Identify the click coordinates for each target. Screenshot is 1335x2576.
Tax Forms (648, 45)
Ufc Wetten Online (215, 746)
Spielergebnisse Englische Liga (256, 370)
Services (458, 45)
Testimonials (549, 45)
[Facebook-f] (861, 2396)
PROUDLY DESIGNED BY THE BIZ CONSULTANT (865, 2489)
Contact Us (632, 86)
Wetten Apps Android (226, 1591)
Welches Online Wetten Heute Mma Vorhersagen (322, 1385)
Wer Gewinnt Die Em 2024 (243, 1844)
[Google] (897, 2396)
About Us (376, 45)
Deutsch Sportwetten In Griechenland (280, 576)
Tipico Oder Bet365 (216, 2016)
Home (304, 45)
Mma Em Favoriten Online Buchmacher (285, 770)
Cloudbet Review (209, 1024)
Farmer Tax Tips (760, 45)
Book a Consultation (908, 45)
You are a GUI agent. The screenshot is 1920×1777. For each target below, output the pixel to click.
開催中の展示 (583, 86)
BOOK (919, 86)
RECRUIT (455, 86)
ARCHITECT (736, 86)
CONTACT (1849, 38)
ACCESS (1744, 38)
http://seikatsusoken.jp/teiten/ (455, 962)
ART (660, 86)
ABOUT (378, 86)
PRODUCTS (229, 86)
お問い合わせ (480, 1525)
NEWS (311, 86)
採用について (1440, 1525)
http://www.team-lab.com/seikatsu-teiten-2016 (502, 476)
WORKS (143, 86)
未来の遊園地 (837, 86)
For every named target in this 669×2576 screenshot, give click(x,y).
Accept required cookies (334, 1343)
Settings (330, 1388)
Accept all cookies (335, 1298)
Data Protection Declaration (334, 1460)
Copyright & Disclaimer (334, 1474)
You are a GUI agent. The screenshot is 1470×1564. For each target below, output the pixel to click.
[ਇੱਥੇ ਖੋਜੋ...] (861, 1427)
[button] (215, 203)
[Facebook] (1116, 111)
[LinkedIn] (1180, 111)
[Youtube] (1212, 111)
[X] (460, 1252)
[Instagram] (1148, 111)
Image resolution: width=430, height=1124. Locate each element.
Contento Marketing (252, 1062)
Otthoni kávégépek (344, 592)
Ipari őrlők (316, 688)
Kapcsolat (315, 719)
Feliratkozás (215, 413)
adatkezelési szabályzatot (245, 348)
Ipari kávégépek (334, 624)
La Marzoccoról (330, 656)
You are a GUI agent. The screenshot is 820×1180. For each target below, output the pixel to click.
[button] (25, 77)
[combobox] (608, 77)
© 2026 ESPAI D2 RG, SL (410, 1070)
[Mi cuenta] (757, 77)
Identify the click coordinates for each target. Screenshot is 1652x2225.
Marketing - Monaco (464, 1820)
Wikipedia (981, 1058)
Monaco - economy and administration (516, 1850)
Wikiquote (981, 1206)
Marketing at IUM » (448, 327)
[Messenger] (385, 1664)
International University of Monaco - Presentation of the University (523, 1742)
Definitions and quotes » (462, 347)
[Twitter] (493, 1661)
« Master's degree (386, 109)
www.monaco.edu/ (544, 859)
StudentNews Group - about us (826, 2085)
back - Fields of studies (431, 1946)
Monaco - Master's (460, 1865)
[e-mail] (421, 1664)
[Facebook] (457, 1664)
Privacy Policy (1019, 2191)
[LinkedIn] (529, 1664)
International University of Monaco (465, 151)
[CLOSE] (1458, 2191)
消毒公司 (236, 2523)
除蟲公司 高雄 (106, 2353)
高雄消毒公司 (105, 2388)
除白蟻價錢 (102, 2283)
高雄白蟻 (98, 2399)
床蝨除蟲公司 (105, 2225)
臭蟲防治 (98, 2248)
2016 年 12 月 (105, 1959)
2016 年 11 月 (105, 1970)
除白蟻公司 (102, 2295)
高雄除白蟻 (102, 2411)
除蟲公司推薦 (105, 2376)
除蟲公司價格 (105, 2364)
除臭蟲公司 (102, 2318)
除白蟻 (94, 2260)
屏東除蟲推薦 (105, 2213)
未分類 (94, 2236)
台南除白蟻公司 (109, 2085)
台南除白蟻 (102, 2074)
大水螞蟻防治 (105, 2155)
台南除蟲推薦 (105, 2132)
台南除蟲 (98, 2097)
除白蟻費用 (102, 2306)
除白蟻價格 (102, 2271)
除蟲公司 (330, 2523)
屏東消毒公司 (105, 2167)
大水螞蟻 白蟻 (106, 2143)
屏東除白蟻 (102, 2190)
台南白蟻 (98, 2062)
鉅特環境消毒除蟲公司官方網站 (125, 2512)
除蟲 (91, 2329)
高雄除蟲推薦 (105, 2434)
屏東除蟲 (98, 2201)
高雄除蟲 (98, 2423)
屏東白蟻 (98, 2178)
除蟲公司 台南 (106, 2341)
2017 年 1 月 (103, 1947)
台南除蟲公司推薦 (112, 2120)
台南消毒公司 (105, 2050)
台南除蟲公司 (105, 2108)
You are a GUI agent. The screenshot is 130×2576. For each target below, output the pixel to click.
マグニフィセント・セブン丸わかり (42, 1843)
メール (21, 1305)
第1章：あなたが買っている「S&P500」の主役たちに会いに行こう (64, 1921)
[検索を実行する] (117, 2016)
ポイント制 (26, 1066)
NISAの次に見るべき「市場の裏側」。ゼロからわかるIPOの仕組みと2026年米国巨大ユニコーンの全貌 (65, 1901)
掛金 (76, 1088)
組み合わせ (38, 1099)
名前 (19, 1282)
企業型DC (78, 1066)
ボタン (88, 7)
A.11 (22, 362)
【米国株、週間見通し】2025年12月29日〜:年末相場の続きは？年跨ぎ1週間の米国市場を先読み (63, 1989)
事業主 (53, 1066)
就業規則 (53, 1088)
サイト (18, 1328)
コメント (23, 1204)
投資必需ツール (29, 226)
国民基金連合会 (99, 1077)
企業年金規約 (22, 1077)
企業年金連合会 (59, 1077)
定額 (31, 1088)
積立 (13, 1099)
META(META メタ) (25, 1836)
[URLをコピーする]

Action item
All lines of the data above must be repeated exactly.

Response to the exercise
Identify the click coordinates for each target. Screenshot is 1335x2576.
Tax Forms (648, 45)
Ufc Wetten Online (215, 746)
Spielergebnisse Englische Liga (256, 370)
Services (458, 45)
Testimonials (549, 45)
[Facebook-f] (861, 2396)
PROUDLY DESIGNED BY THE BIZ CONSULTANT (865, 2489)
Contact Us (632, 86)
Wetten Apps Android (226, 1591)
Welches Online Wetten Heute Mma Vorhersagen (322, 1385)
Wer Gewinnt Die Em 2024 (243, 1844)
[Google] (897, 2396)
About Us (376, 45)
Deutsch Sportwetten In Griechenland (280, 576)
Tipico Oder Bet365 (216, 2016)
Home (304, 45)
Mma Em Favoriten Online Buchmacher (285, 770)
Cloudbet Review (209, 1024)
Farmer Tax Tips (760, 45)
Book a Consultation (908, 45)
You are a GUI agent. The screenshot is 1920×1777. For each target below, output the pixel to click.
開催中の展示 (583, 86)
BOOK (919, 86)
RECRUIT (455, 86)
ARCHITECT (736, 86)
CONTACT (1849, 38)
ACCESS (1744, 38)
http://seikatsusoken.jp/teiten/ (455, 962)
ART (660, 86)
ABOUT (378, 86)
PRODUCTS (229, 86)
お問い合わせ (480, 1525)
NEWS (311, 86)
採用について (1440, 1525)
http://www.team-lab.com/seikatsu-teiten-2016 (502, 476)
WORKS (143, 86)
未来の遊園地 (837, 86)
For every named target in this 669×2576 screenshot, give click(x,y).
Accept required cookies (334, 1343)
Settings (330, 1388)
Accept all cookies (335, 1298)
Data Protection Declaration (334, 1460)
Copyright & Disclaimer (334, 1474)
You are a GUI agent. The screenshot is 1470×1564. For each target below, output the pixel to click.
[ਇੱਥੇ ਖੋਜੋ...] (861, 1427)
[button] (215, 203)
[Facebook] (1116, 111)
[LinkedIn] (1180, 111)
[Youtube] (1212, 111)
[X] (460, 1252)
[Instagram] (1148, 111)
Image resolution: width=430, height=1124. Locate each element.
Contento Marketing (252, 1062)
Otthoni kávégépek (344, 592)
Ipari őrlők (316, 688)
Kapcsolat (315, 719)
Feliratkozás (215, 413)
adatkezelési szabályzatot (245, 348)
Ipari kávégépek (334, 624)
La Marzoccoról (330, 656)
You are a GUI agent. The screenshot is 820×1180. For each target below, output the pixel to click.
[button] (25, 77)
[combobox] (608, 77)
© 2026 ESPAI D2 RG, SL (410, 1070)
[Mi cuenta] (757, 77)
Identify the click coordinates for each target. Screenshot is 1652x2225.
Marketing - Monaco (464, 1820)
Wikipedia (981, 1058)
Monaco - economy and administration (516, 1850)
Wikiquote (981, 1206)
Marketing at IUM » (448, 327)
[Messenger] (385, 1664)
International University of Monaco - Presentation of the University (523, 1742)
Definitions and quotes » (462, 347)
[Twitter] (493, 1661)
« Master's degree (386, 109)
www.monaco.edu/ (544, 859)
StudentNews Group - about us (826, 2085)
back - Fields of studies (431, 1946)
Monaco - Master's (460, 1865)
[e-mail] (421, 1664)
[Facebook] (457, 1664)
Privacy Policy (1019, 2191)
[LinkedIn] (529, 1664)
International University of Monaco (465, 151)
[CLOSE] (1458, 2191)
消毒公司 (236, 2523)
除蟲公司 高雄 (106, 2353)
高雄消毒公司 (105, 2388)
除白蟻價錢 (102, 2283)
高雄白蟻 (98, 2399)
床蝨除蟲公司 (105, 2225)
臭蟲防治 (98, 2248)
2016 年 12 月 (105, 1959)
2016 年 11 月 (105, 1970)
除白蟻公司 (102, 2295)
高雄除白蟻 (102, 2411)
除蟲公司推薦 (105, 2376)
除蟲公司價格 (105, 2364)
除臭蟲公司 (102, 2318)
除白蟻 (94, 2260)
屏東除蟲推薦 (105, 2213)
未分類 (94, 2236)
台南除白蟻公司 (109, 2085)
台南除白蟻 (102, 2074)
大水螞蟻防治 (105, 2155)
台南除蟲推薦 (105, 2132)
台南除蟲 (98, 2097)
除白蟻費用 (102, 2306)
除白蟻價格 (102, 2271)
除蟲公司 (330, 2523)
屏東消毒公司 (105, 2167)
大水螞蟻 白蟻 (106, 2143)
屏東除白蟻 (102, 2190)
台南白蟻 (98, 2062)
鉅特環境消毒除蟲公司官方網站 (125, 2512)
除蟲 (91, 2329)
高雄除蟲推薦 (105, 2434)
屏東除蟲 (98, 2201)
高雄除蟲 (98, 2423)
屏東白蟻 (98, 2178)
除蟲公司 台南 (106, 2341)
2017 年 1 月 (103, 1947)
台南除蟲公司推薦 (112, 2120)
台南消毒公司 (105, 2050)
台南除蟲公司 (105, 2108)
You are a GUI agent. The screenshot is 130×2576. For each target below, output the pixel to click.
マグニフィセント・セブン丸わかり (42, 1843)
メール (21, 1305)
第1章：あなたが買っている「S&P500」の主役たちに会いに行こう (64, 1921)
[検索を実行する] (117, 2016)
ポイント制 (26, 1066)
NISAの次に見るべき「市場の裏側」。ゼロからわかるIPOの仕組みと2026年米国巨大ユニコーンの全貌 (65, 1901)
掛金 (76, 1088)
組み合わせ (38, 1099)
名前 (19, 1282)
企業型DC (78, 1066)
ボタン (88, 7)
A.11 (22, 362)
【米国株、週間見通し】2025年12月29日〜:年末相場の続きは？年跨ぎ1週間の米国市場を先読み (63, 1989)
事業主 (53, 1066)
就業規則 (53, 1088)
サイト (18, 1328)
コメント (23, 1204)
投資必需ツール (29, 226)
国民基金連合会 (99, 1077)
企業年金規約 (22, 1077)
企業年金連合会 (59, 1077)
定額 (31, 1088)
積立 (13, 1099)
META(META メタ) (25, 1836)
[URLをコピーする]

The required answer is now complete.